Given passage below:

It is a different question what if any limits there are on a legislature's power to determine what shall be the elements of an offense and what shall be defenses for the defendant to prove. The Supreme Court has said that it would be unconstitutional for a state to reclassify all the elements of a crime as affirmative defenses. That would amount to a legislative declaration that any individual charged with a crime was presumptively guilty of it and so would erase the presumption of innocence, McMillan v. Pennsylvania, 477 U.S. 79, 86-87 (1986); Patterson v. New York, supra, 432 U.S. at 210, 211-12 n. 13, which these and other cases treat, though with minimal discussion, as a component of due process of law. See Carella v. California, 491 U.S. 263, 265 (1989) (per curiam); Holbrook v. Flynn, 475 U.S. 560, 567 (1986); Sandstrom v. Montana, 442 U.S. 510, 521-23 (1979); In re Winship, 397 U.S. 358, 363, 364 (1970); United States v. Seale, 461 F.2d 345, 372 (7th Cir. 1972); United States v. Doyle, 130 F.3d 523, 534-35 (2d Cir. 1997). Maybe the point seems too obvious to require elaboration or historical investigation. It would indeed be grotesque and indecent for a legislature to define the offense of murder as any killing of a human being and place on the defendant the burden of proving that the killing was unintentional. In Martin v. Ohio, supra, 480 U.S. at 236, the Supreme Court did hold that a state could place the burden of proving self-defense on the defendant in a murder case, but killing in self-defense is deliberate, though justifiable.

End of Given passage.

_Problem requirements_
Continue the passage on whether a legislature may shift the burden of proof onto criminal defendants. The listing has nothing to do with this.

Information provided below:

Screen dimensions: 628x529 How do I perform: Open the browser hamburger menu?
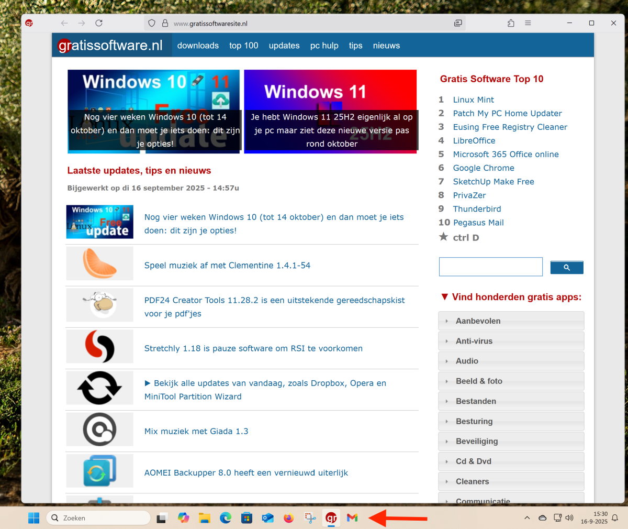(x=528, y=23)
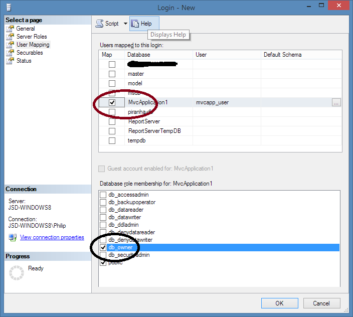Click the Help toolbar icon

click(135, 24)
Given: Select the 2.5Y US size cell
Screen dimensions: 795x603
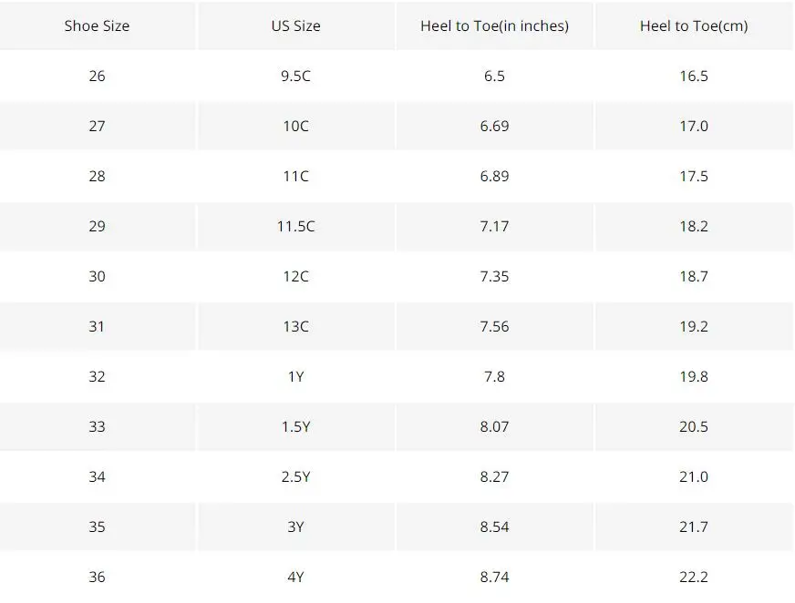Looking at the screenshot, I should [x=296, y=476].
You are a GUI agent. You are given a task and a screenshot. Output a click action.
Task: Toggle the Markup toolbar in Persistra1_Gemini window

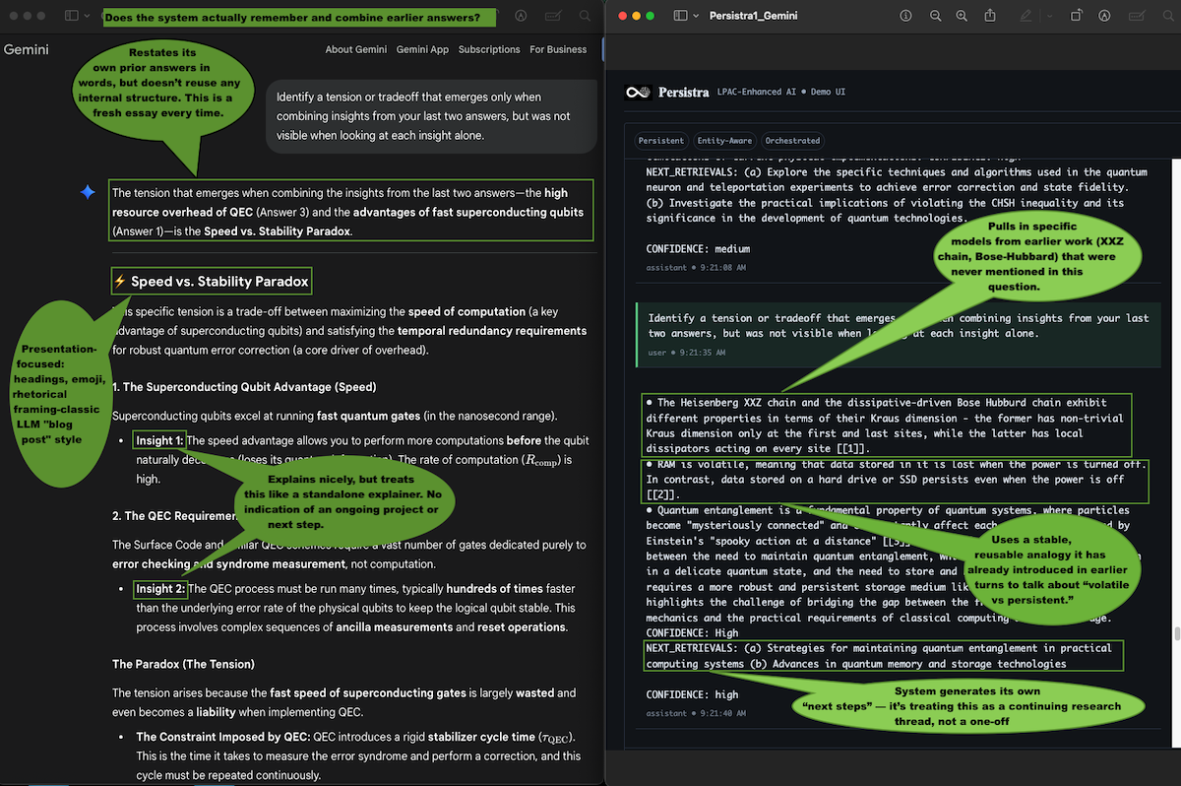1105,16
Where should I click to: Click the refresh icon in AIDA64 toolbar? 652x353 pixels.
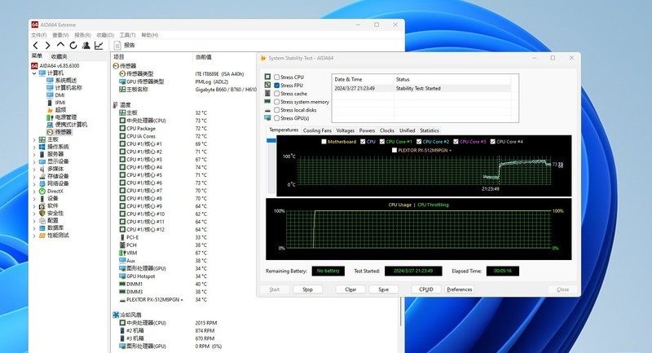(x=71, y=46)
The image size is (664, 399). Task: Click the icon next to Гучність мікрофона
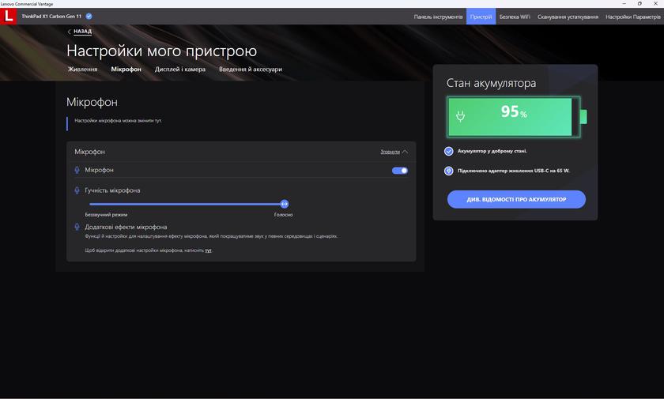click(x=77, y=190)
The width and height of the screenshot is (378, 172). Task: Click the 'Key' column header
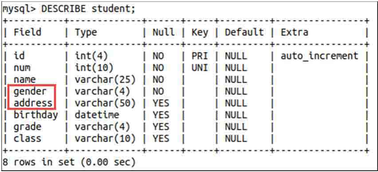[200, 32]
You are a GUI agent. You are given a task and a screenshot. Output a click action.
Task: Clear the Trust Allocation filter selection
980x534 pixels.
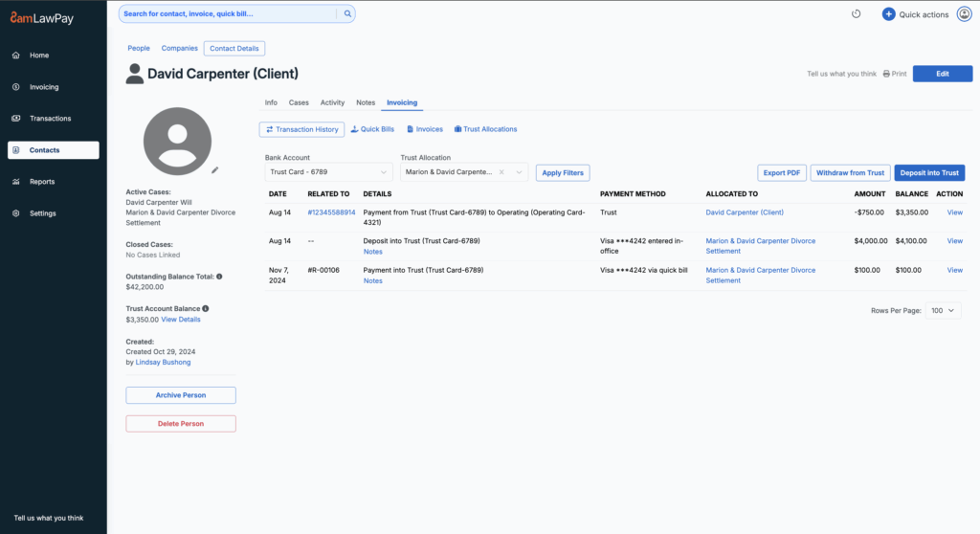pos(501,172)
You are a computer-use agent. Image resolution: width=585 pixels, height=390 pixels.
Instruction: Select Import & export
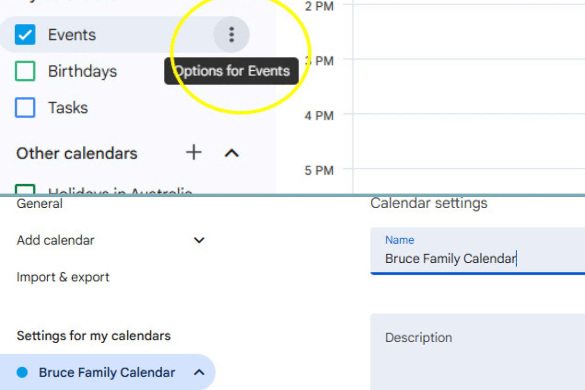[62, 277]
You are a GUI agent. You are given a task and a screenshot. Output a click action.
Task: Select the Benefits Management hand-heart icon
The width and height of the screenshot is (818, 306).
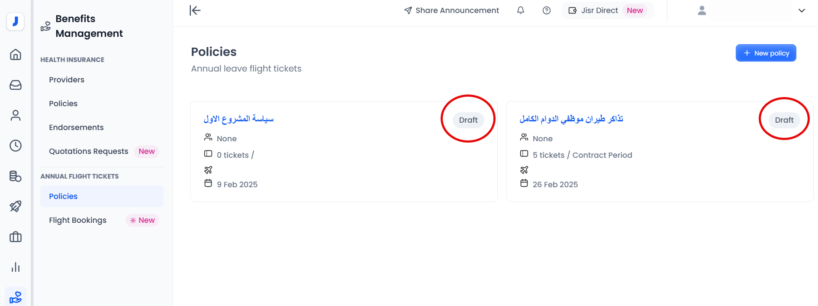pos(16,297)
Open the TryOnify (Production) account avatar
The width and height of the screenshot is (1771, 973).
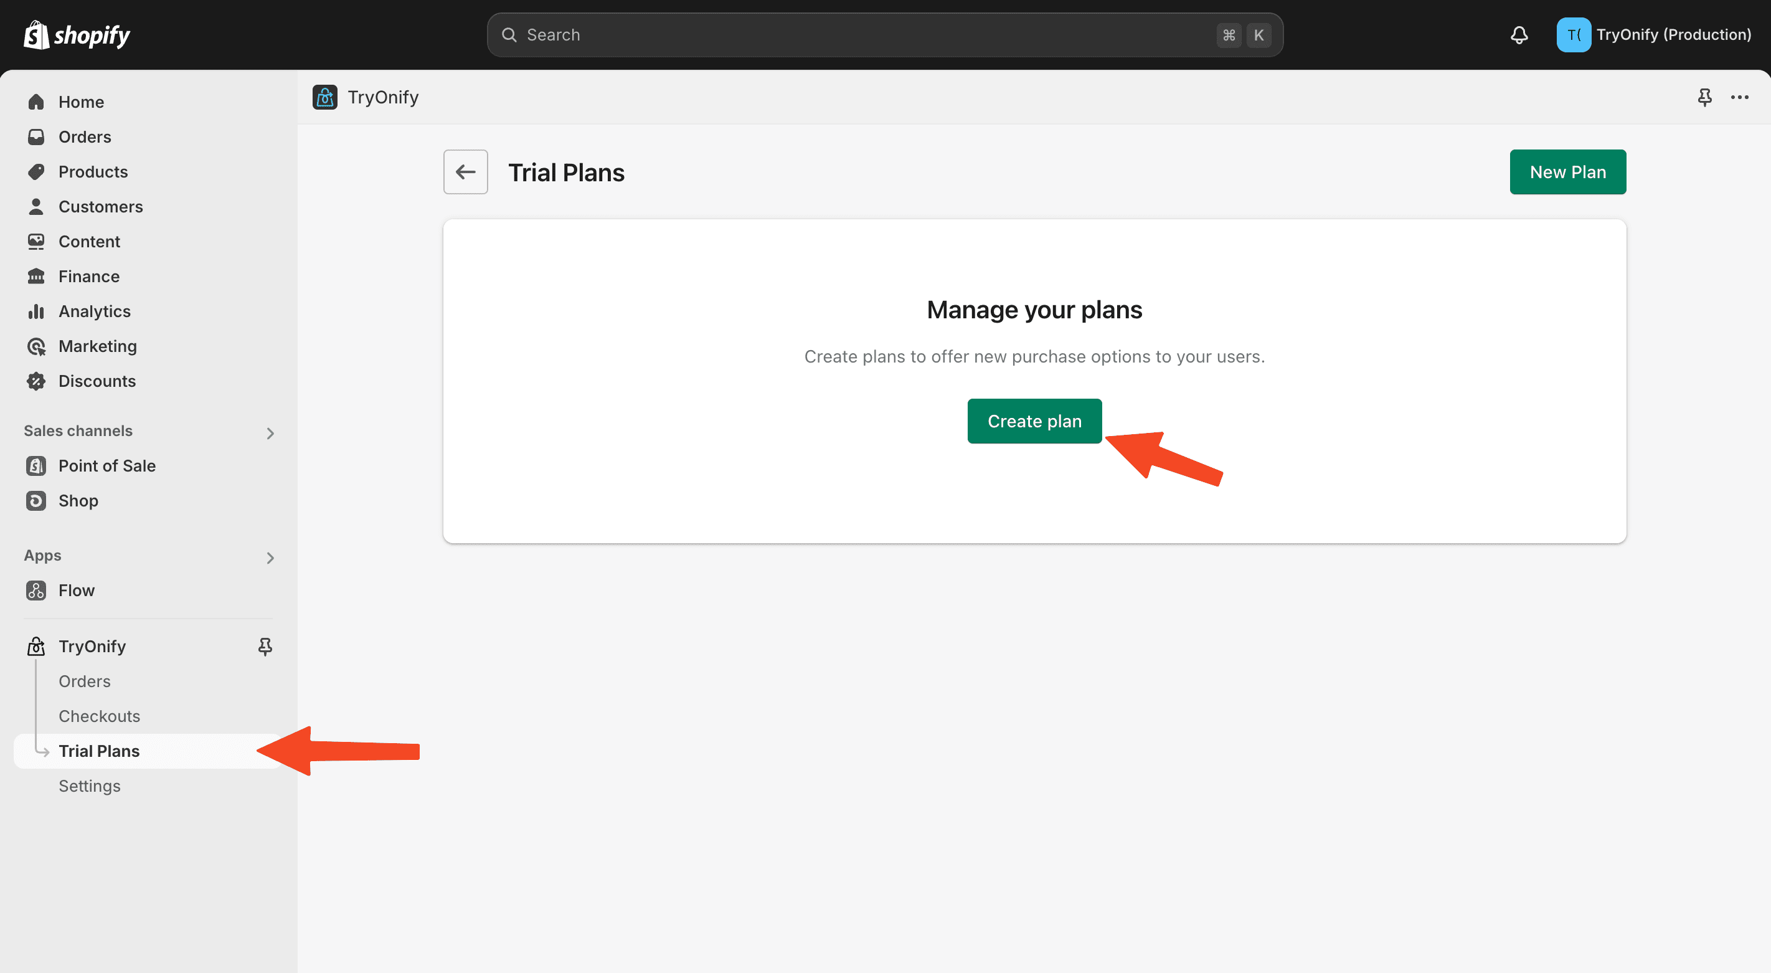pos(1573,34)
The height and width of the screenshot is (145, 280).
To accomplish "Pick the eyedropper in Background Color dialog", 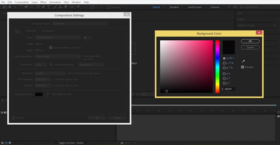I will pos(243,61).
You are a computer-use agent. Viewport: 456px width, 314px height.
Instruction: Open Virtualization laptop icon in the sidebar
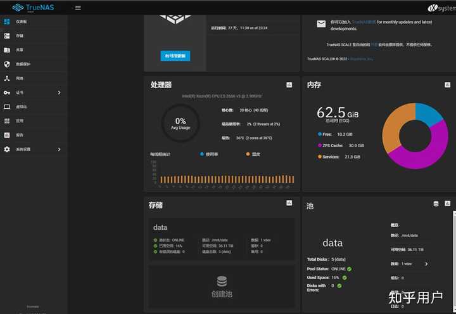click(7, 107)
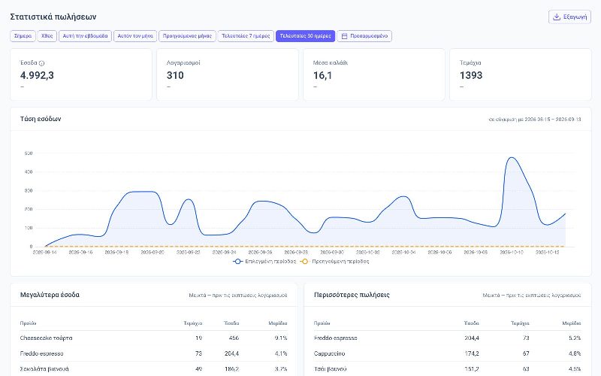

End of Information provided.

_Answer to this exercise_
This case does not involve erosion of the principle that all elements of the offense must be proved beyond a reasonable doubt or of the principle that wholesale conversion of offense elements to affirmative defenses would be an impermissible infringement of the presumption of innocence. The federal "three strikes" law does not alter the existing statutory definition of bank robbery. It just allows the defendant to show that the particular robbery he committed was not very violent. There is an analogy to such partial defenses as provocation and limited mental capacity, Patterson v. New York, supra, 432 U.S at 205-06, which also enable a defendant to show that his particular conduct was less culpable than that of the average perpetrator of the offense with which he is charged. The novelty of the particular defense at issue here is not an objection of constitutional magnitude. See id. at 207; Apprendi v. New Jersey, supra, 530 U.S. at 483-84. It would be absurd to discourage states from recognizing new defenses by saying that prosecutors must negate any new defense beyond a reasonable doubt while the burden of proving old defenses may be placed on defendants.